Вода… теплая, мягкая… с запахом листвы… А я раньше и не замечала, что листва может пахнуть так нежно, робко, доверчиво…

…Меня опять куда-то ведут… Опять?.. Я что — уже куда-то ходила?.. Не помню… Две женщины трещат как сороки. Забавные: обсуждают чью-то свадьбу, причем охают и ахают так, что кажется будто весь мир пребывает то ли в скорби, то ли в недоумении.

— Бедная деточка: ни родни, ни друзей… — качает головой одна с большим деревянным кругом на груди, вроде бы Мадар.

— Да еще и у жениха нет каньярога! — в такт ей отвечает рыжеволосая толстушка, кажется Алев.

— Как же тогда? Без каньярога нельзя! — возмутилась Мадар.

Хи-хи… Без какого-то там кан… яр… не поняла… Ох, опять все кружится… или это я кружусь…

— Слушай, у Вираги же где-то был большой отрез беленой холстины! Пусть даст на благое дело, Тишжта за благость сочтет! — аж подпрыгнула от радости Алев.

Вот удивительно: я уже запомнила их имена, а кто такой Тишжта не помню…

…Опять все в тумане и кружится, кружится, кружится…

…Меня буквально заматывают в огромный кусок ткани… светло-бежевой… хорошо хоть не белой — не саван все-таки…

…Какой-то старик ведет меня и… кажется… Фларимона за руки вокруг огромного дуба. Зачем? На церемонию встречи гостей не похоже, а жить здесь я точно не собираюсь…

…Хм, сижу на коленях… на траве… А рядом Фларимон, который держит меня за руку. Зачем? Не собираюсь я никуда бежать, да и не могу… А старик все что-то бормочет и тянет к нам руки… Берет наши сомкнутые ладони и опускает в воду. Что он говорит? Не разберу… Кольца надевает…

…Какие-то люди с больно радостными улыбками на лицах поздравляют, и каждый норовит обвязать нас шарфиком, платком или отрезом ткани на худой конец. Этак они нас по самую макушку завалят… Завалили…

Мелькает такое знакомое, но, увы, неузнаваемое лицо дедка.

— Прости, деточка, опоздал я, старый… Здесь же эти… смертью дубов круг замкнули — не пробиться мне сходу…

О чем ты, дедушка?..

…Зачем-то тащат в центр круга, где возвышается… Торт? А ноги у меня передвигаться не жаждут, все норовят заплестись в косичку, посему Фларимону приходится едва ли не нести меня, правда в вертикальном положении… Со стороны, наверное, жуть как выглядит… О, нож дали, да не просто нож, а практически кинжал. И что с ним делать? Горло перерезать, дабы не мучаться?
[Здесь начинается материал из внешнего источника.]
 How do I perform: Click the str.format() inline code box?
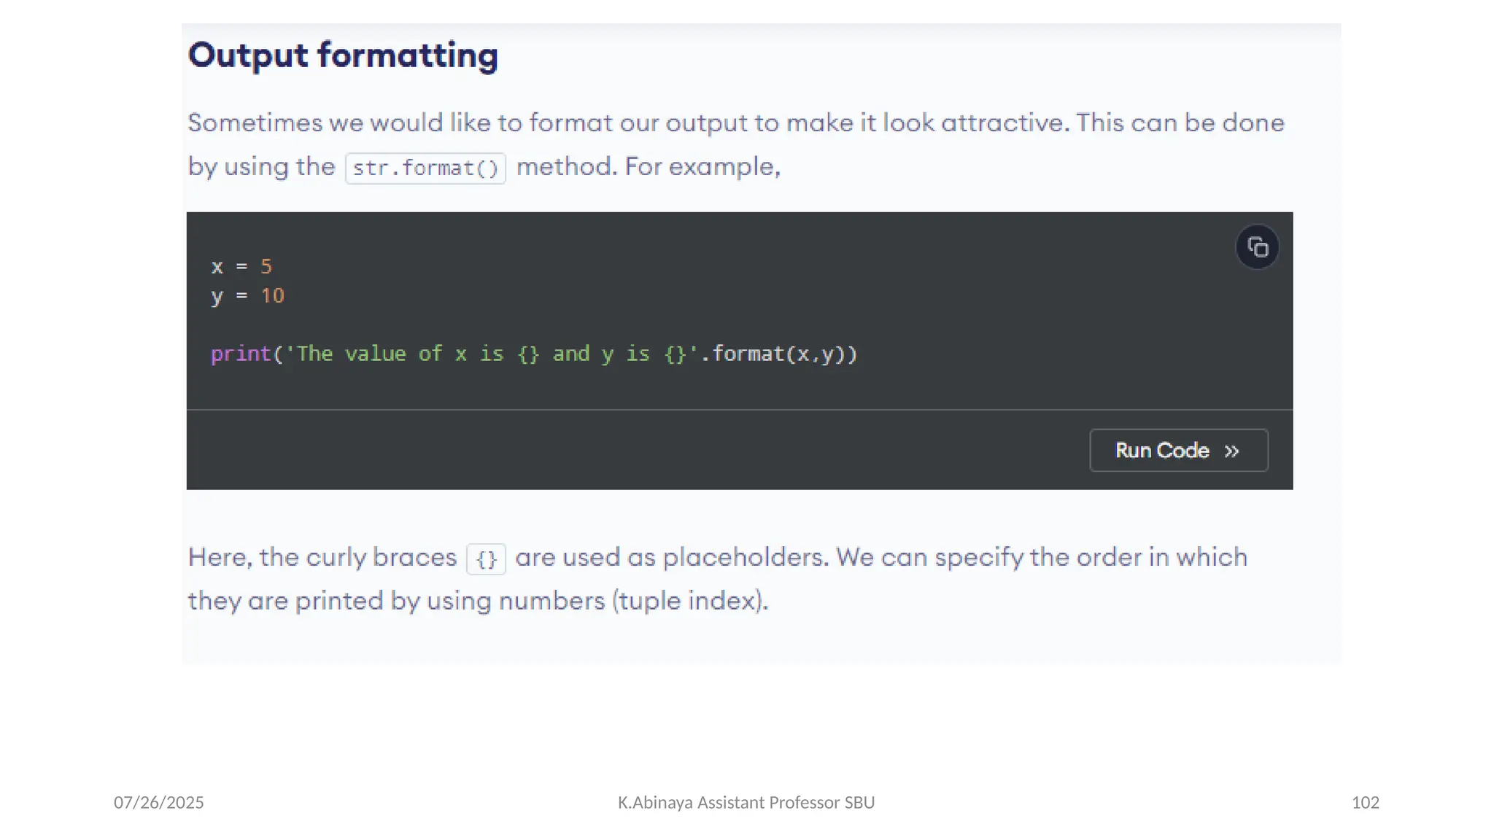click(x=425, y=168)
Уп, оказывается, этим самым ножом торт резать надо… Зачем? Опять этот старик рядом, чего-то бормочет:

— И чтобы по Лестнице Жизни поднимались они легко к своему счастью, как разрезают каравай…

Значит это каравай? А почему он такой многослойный? Или это у меня в глазах двоится… троится…
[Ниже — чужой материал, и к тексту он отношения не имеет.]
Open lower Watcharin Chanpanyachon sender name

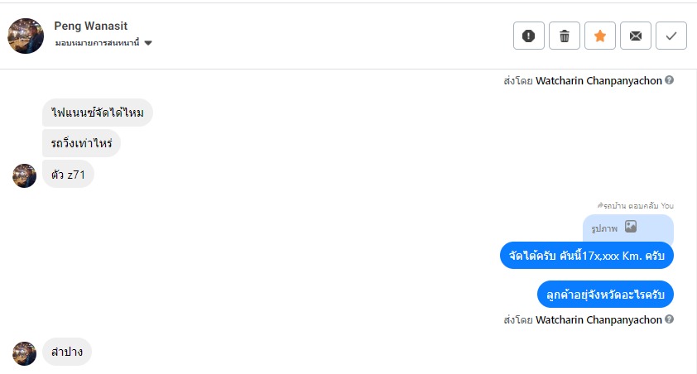pos(598,319)
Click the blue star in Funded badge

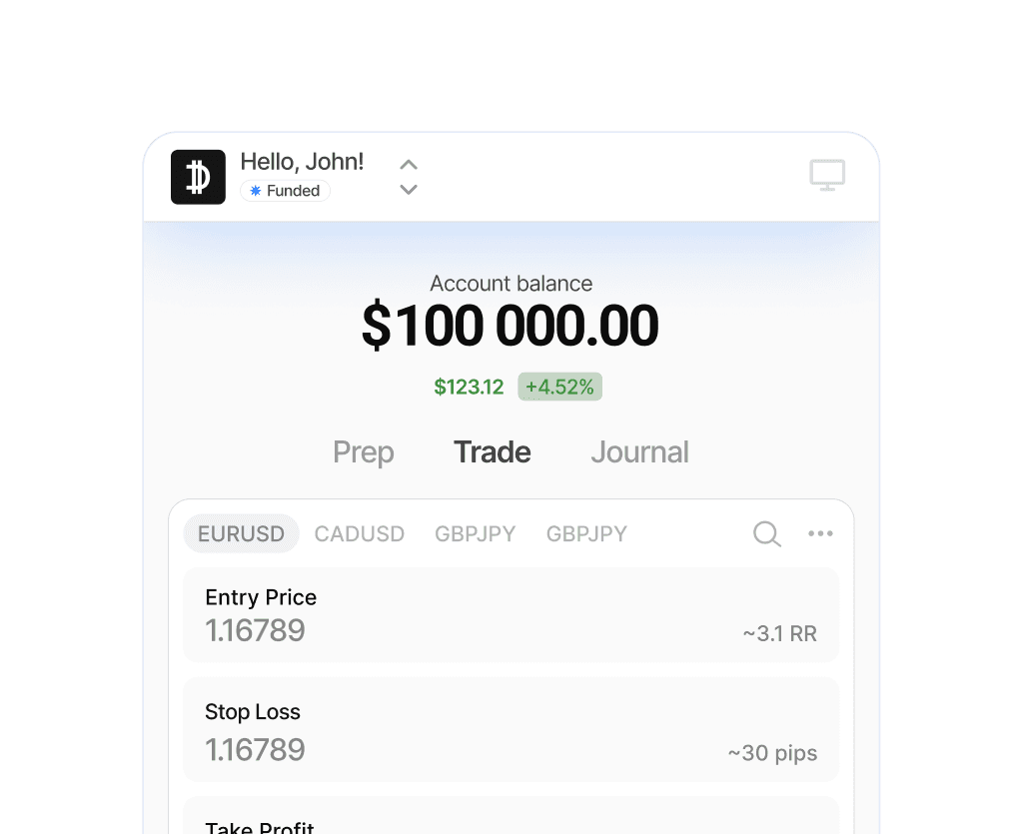[256, 191]
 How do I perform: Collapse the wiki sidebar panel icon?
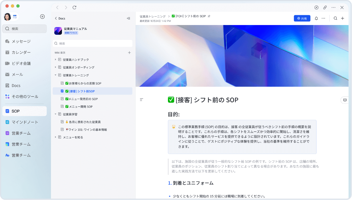click(128, 18)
…Бубны и трещотки шумят у меня в голове? Тогда там же в стремительном хороводе кружатся все эти люди… Нет, так много там не поместится…
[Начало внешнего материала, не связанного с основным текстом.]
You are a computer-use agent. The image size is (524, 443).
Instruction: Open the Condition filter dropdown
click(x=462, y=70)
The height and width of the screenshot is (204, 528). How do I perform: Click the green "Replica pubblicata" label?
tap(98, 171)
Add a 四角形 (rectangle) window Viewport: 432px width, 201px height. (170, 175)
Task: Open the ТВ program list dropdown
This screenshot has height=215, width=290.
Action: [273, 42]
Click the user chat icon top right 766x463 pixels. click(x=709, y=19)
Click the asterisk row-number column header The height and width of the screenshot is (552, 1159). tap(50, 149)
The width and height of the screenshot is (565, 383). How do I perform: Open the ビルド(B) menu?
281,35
…Опять этот старик (и что он ко мне, нет, к нам с Фларимоном пристал?!)! Что на сей раз? Какие-то кубки подносит на резном подносе. Вот странность: все окружающее в каком-то мареве, тумане, а на подносе каждый листок разглядеть могу — дубовые, резные… Что-то вещает про медовое вино, дескать, пить его надо молодым в медовый месяц, чтобы родственники не могли разлучить их. Это он о чем?